Clark Ashton Smith

January 13, 1893 – August 14, 1961

Farewell To Eros

Lord of the many pangs, the single ecstasy!
From all my rose-red temple builded in thy name,
Pass dawnward with no blasphemies of praise or blame,
No whine of suppliant or moan of psaltery.

Not now the weary god deserts the worshipper,
The worshipper the god ... but in some cryptic room
A tocsin tells with arras-deadened tones of doom
That hour which veils the shrine and stills the chorister.

Others will make libation, chant thy litanies....
But, when the glamored moons on immost Stygia glare
And quenchlessly, the demon-calling altars flare,
I shall go forth to madder gods and mysteries.
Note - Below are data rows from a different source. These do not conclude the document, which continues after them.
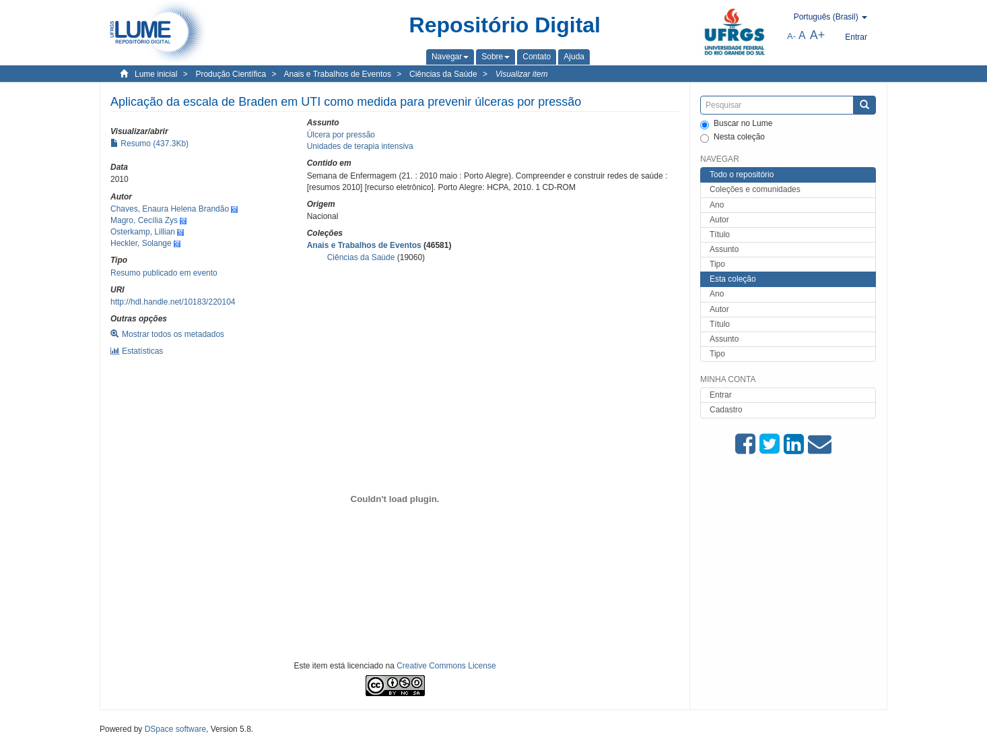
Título (720, 234)
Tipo (717, 264)
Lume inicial (156, 74)
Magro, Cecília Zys (144, 220)
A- (791, 36)
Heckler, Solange (141, 243)
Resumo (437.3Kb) (149, 143)
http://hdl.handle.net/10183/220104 (173, 302)
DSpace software (175, 729)
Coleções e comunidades (755, 189)
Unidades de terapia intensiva (360, 146)
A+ (817, 35)
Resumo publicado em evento (163, 273)
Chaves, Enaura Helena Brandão (169, 209)
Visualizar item (522, 74)
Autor (719, 219)
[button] (450, 56)
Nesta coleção (732, 137)
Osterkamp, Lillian (142, 232)
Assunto (724, 249)
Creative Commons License (446, 665)
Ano (717, 205)
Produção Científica (230, 74)
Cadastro (726, 409)
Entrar (721, 395)
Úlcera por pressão (341, 134)
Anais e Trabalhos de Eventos (337, 74)
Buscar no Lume (736, 124)
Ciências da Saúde (443, 74)
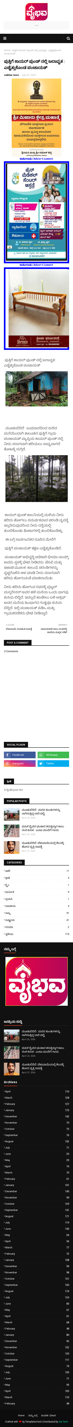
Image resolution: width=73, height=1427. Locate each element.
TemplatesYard (33, 1421)
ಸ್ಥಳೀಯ (37, 934)
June (37, 1153)
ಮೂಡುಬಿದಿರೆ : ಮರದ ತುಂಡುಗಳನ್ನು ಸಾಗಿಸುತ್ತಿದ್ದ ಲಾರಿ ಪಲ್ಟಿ (41, 811)
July (37, 1147)
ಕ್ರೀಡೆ (37, 877)
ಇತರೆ (37, 870)
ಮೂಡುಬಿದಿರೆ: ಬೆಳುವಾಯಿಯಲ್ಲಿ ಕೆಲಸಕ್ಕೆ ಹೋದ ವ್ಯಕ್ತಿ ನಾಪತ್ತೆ (43, 844)
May (37, 1160)
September (37, 1135)
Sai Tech (63, 1421)
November (37, 1122)
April (37, 1091)
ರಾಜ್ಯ (37, 913)
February (37, 1103)
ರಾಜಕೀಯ (37, 906)
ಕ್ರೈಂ (37, 884)
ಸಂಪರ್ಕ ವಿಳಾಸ (48, 1415)
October (37, 1128)
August (37, 1141)
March (37, 1097)
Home (7, 50)
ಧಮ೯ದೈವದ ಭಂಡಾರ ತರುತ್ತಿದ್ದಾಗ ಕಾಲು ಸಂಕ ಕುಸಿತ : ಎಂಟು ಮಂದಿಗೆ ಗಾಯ (43, 828)
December (37, 1116)
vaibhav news (11, 75)
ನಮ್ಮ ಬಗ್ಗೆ (32, 1415)
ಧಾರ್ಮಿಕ (37, 891)
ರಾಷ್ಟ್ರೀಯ (37, 920)
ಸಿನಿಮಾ (37, 927)
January (37, 1110)
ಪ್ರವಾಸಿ (37, 899)
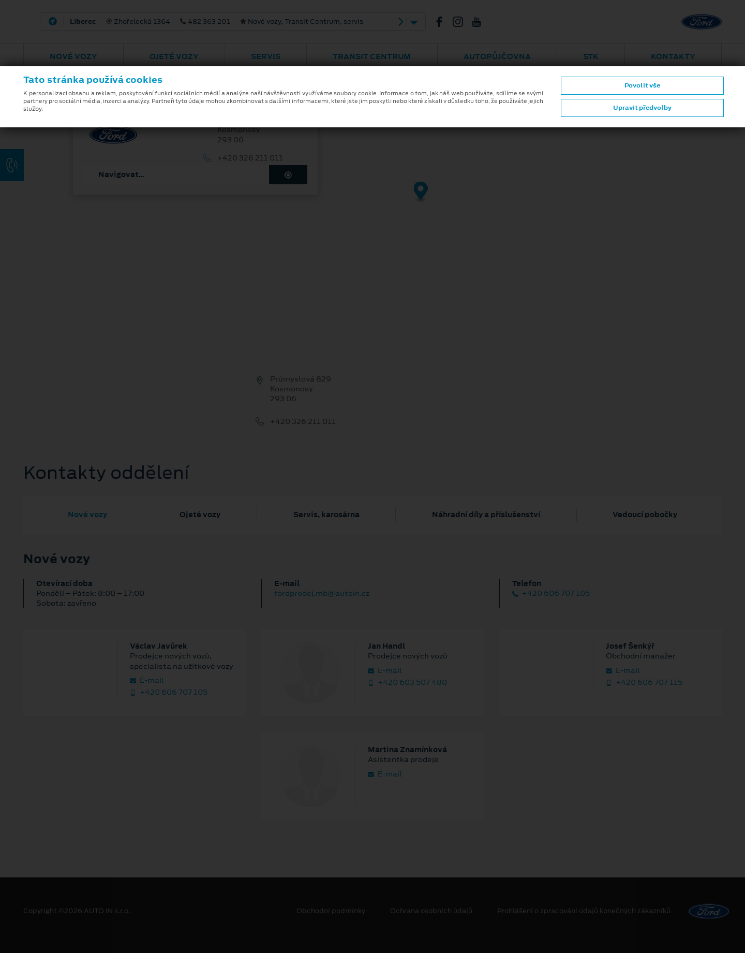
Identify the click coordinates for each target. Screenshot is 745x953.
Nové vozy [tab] (87, 514)
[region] (372, 199)
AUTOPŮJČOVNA (497, 56)
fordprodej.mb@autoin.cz (321, 593)
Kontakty (673, 56)
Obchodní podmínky (330, 911)
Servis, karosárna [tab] (326, 514)
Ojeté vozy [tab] (200, 514)
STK (591, 56)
And through Zothique and primal Thule wandering,
A pilgrim to the shrines where elder Shadows dwell,
Perhaps I shall behold such lusters visible
As turn to ash the living opal of thy wing.

Haply those islands where the sunsets sink in rest
Will yield, O Love, the slumber that thou hast not given;
Or the broad-bosomed flowers of some vermilion heaven
Will make my senses fail as on no mortal breast.

Perchance the wind, on Aquilonian marches blowing
From the low mountains isled in seaas of russet grass,
Will make among the reeds a sweeter shuddering pass
Than tremors through the chorded flesh of women flowing.

Perchance the fountains of the dolorous rivers four
In Dis, will quench the thirst thy wine assuages never;
And in my veins will mount a twice-infuriate fever
When the black, burning noons upon Cimmeria pour.

Yea, in those ultimate lands that will outlast the Earth,
Being but dream and fable, myth and fantasy,
I shall forget ... or find some image reared of thee,
Dreadful and radiant, far from death, remote from birth.